_WHAT IS NEEDED:_ The required output is all lines below that contain the word "kopen".

_WORKING DATA:_

———

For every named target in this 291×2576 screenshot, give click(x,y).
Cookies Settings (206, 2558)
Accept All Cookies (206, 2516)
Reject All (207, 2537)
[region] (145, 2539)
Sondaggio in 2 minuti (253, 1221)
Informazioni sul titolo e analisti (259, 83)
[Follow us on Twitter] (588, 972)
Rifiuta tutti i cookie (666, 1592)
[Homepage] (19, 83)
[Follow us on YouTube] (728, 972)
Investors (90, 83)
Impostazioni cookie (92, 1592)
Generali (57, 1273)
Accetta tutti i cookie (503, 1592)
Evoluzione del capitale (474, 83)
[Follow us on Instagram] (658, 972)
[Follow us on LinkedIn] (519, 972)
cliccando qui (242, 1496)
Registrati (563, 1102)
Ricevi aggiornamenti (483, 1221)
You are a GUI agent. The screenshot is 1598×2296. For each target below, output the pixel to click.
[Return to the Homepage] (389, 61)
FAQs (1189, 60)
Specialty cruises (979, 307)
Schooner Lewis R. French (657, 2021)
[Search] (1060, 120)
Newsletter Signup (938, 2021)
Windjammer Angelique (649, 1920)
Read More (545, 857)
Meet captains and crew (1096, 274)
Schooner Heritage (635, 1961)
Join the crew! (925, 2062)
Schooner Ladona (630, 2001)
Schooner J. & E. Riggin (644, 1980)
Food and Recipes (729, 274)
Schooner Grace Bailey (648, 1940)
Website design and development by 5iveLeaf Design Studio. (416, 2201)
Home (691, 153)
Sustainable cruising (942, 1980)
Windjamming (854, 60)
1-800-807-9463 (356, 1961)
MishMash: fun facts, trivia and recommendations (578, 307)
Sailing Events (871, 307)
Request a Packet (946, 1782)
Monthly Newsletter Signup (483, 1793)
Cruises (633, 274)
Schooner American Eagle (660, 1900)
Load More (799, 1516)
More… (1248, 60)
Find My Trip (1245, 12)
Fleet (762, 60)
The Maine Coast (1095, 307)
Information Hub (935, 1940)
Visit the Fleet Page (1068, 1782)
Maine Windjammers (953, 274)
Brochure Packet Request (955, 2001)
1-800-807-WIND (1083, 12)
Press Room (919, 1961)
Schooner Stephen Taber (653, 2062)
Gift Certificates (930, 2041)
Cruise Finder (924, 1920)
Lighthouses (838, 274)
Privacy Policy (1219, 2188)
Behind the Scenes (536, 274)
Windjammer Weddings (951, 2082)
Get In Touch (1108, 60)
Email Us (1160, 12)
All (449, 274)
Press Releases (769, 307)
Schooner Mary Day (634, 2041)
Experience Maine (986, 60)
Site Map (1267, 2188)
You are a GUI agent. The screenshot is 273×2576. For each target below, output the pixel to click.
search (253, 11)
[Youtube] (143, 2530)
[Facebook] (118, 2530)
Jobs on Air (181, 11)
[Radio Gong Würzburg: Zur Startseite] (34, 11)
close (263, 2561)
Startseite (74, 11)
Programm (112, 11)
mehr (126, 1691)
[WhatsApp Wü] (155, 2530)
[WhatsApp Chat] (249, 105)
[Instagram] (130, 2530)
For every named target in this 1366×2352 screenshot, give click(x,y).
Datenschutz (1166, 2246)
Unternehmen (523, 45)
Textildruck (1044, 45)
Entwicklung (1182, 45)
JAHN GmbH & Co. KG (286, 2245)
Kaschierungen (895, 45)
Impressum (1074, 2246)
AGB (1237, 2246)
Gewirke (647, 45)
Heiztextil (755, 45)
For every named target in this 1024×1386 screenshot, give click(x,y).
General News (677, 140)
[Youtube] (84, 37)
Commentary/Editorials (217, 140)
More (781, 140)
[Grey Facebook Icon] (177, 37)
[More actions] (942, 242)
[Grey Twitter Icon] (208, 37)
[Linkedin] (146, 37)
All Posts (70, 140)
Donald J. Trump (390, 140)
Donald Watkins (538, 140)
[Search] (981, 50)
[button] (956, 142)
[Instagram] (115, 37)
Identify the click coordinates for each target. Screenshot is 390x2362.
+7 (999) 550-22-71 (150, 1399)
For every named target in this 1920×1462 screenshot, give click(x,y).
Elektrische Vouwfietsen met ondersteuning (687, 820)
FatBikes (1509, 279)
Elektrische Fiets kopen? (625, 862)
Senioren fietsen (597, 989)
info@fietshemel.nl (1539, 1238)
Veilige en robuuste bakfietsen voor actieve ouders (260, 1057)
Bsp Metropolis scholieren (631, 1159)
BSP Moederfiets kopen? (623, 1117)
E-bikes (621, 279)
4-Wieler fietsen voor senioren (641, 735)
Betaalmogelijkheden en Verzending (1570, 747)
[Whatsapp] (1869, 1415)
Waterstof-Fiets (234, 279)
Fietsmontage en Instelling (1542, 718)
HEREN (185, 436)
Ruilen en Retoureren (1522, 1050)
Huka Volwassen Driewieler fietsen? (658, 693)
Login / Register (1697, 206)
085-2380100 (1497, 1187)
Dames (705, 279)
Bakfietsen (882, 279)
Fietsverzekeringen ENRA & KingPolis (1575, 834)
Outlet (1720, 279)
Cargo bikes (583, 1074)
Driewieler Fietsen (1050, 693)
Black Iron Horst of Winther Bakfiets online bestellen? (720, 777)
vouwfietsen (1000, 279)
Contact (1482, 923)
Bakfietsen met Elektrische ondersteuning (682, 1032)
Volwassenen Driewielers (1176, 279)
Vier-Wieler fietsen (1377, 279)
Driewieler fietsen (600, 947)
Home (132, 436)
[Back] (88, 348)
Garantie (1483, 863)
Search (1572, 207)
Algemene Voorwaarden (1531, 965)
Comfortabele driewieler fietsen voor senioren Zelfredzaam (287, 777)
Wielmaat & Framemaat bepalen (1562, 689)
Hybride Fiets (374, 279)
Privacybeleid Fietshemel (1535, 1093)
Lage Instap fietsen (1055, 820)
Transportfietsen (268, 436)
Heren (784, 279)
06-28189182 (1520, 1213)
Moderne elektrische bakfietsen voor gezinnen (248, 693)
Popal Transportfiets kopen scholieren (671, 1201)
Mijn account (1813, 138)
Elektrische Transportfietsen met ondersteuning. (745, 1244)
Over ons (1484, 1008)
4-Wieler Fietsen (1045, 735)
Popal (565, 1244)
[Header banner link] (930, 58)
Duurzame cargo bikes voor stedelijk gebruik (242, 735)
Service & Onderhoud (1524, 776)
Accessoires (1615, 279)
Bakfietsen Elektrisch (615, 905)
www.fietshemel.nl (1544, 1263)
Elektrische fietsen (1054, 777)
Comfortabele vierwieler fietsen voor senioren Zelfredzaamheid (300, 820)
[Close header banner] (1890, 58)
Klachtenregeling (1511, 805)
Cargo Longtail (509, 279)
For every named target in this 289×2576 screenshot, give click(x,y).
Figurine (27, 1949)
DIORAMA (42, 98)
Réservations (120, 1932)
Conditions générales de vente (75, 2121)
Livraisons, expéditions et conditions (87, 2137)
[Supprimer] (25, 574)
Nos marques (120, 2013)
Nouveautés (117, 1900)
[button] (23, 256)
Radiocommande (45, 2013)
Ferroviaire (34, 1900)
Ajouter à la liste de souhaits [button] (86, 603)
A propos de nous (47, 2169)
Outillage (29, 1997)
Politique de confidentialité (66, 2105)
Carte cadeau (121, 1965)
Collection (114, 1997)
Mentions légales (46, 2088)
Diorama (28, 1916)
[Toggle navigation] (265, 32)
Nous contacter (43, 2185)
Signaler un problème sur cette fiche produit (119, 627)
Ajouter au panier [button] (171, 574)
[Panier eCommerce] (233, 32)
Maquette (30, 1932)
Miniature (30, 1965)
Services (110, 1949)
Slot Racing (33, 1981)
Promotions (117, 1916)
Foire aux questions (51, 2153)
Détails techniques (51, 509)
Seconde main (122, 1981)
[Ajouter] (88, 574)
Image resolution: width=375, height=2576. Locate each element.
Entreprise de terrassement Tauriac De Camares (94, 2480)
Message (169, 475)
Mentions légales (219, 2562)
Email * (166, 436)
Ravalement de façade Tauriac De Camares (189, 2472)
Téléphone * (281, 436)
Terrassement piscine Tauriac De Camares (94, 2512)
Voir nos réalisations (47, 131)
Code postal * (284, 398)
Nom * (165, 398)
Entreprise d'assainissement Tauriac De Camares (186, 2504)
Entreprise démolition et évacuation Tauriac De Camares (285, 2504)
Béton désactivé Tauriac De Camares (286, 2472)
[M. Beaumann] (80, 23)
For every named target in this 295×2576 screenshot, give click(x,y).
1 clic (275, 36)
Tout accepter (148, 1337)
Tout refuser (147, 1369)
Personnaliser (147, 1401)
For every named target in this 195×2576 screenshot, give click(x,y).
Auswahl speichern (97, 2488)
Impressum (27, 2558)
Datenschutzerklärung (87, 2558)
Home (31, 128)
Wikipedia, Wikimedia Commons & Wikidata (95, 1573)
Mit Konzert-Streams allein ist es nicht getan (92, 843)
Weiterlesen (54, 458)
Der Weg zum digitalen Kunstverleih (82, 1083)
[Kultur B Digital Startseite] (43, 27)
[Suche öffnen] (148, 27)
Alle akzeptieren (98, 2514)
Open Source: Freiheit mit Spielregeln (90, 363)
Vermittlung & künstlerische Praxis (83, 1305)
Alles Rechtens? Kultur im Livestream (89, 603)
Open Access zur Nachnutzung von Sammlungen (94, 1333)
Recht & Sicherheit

———

_RESULT FOR THIS TASK:_
Elektrische Fiets kopen? (625, 862)
BSP Moederfiets kopen? (623, 1117)
Popal Transportfiets kopen scholieren (671, 1201)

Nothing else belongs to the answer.